Quanto à tematização, vemos de que forma em El suicidio... o percurso temático da condenação ao suicídio se estende ao longo do texto pelo uso da repetição dos seus traços semânticos (atentado contra a própria vida, medida desesperada, passo no vazio, autodestruição, suplício autoinfligido, automartírio). Do mesmo modo ocorre com o percurso temático da incompetência profissional das mídias de Miami e seus traços semânticos em Crónica de la muerte más anunciada (profecias do exílio anticastrista, boatos, previsões, porta-vozes de funerária).

Os exemplos acima mencionados, ao mostrarem a maior recorrência de certos traços semânticos sobre outros, evidenciam que, embora nos textos estejam presentes dois discursos, há dominância de uma voz sobre outra.

Isso também pode ser observado em relação aos procedimentos de intertextualidade e interdiscursividade, a serem apresentados no próximo item, pois, apesar do enunciador-narrador estabelecer muitas vozes, no fundo, elas não estão em pé de igualdade. Efetivamente, muitas dessas vozes favorecem a posição do enunciador- narrador, criando uma falsa polifonia.

Ainda sobre o jogo de vozes temático-figurativas, salientaremos um outro procedimento: a inserção do terceiro discurso. Esta é uma das estratégias de imparcialidade mais significativas dentre as encontradas nas análises. O enunciador a usa com o intuito de fornecer uma terceira perspectiva em relação aos dois discursos conflitantes que aparecem no texto. Essa perspectiva, na verdade, constitui um termo complexo (FONTANILLE; ZILBERBERG, 2001), uma vez que, por meio da concessão, se valoriza ambos os discursos, criando, assim, a percepção de não privilegiar nenhum deles.

Esse recurso também se baseia em procedimentos intertextuais e/ou interdiscursivos, que serão abordados na seção destinada às estratégias de ordem textual.
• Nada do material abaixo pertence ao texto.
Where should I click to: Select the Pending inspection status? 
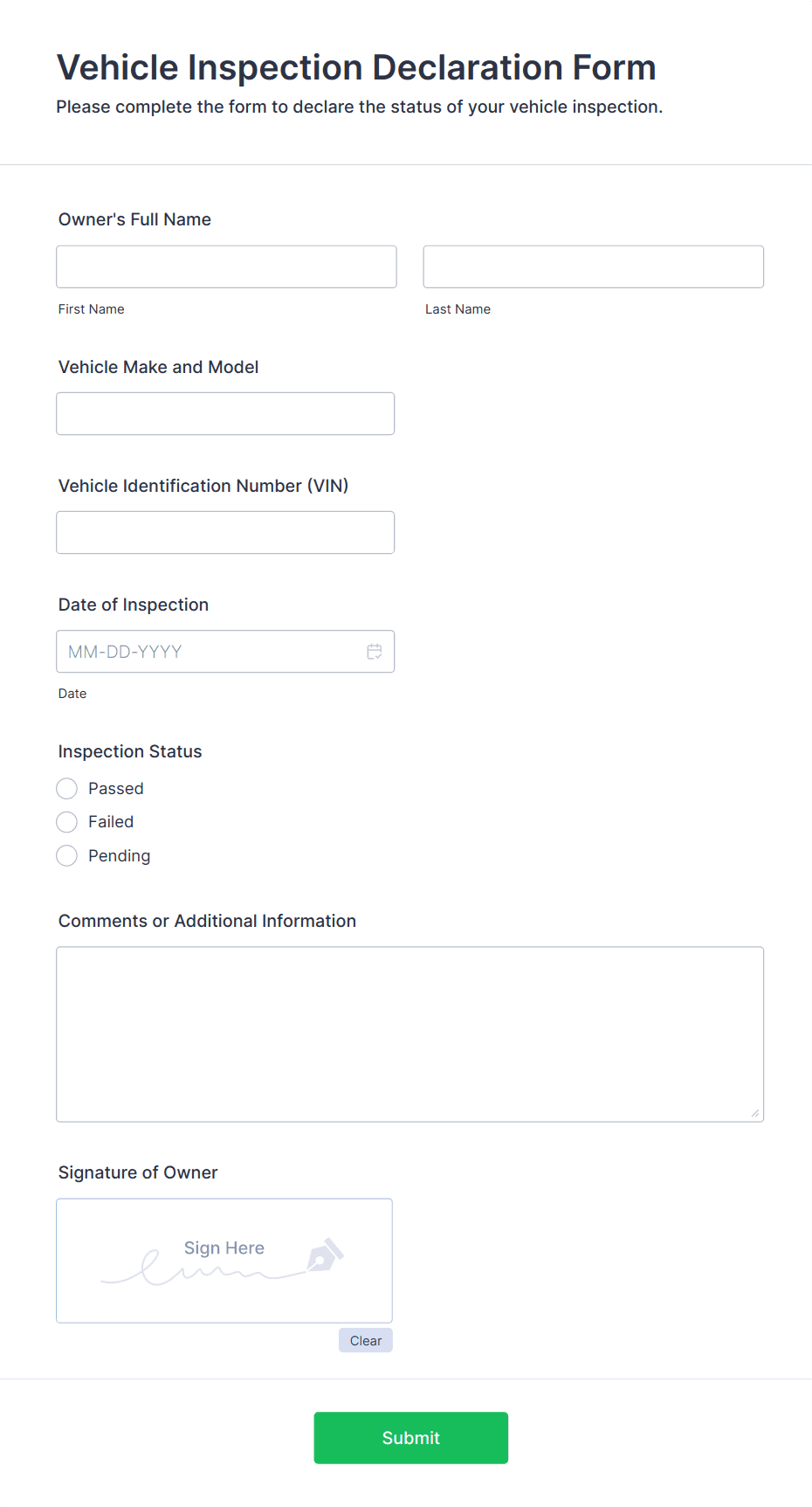tap(66, 855)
A inserção do terceiro discurso está presente em 5 dos 14 posts analisados. Os casos mais ilustrativos são os posts Navidad a la cubana, em que o terceiro discurso ganha corpo na figura do intelectual Alfredo Guevara e traz uma outra perspectiva em relação às posições discursivas da igreja e do governo cubano sobre a celebração do Natal na ilha, e Democracia a la cubana, que é introduzido pelo cantor José Luis Ferrer, que manifesta o desejo de um futuro diferente para o país tanto no que se refere à Cuba pré- revolucionária quanto à pós-revolucionária.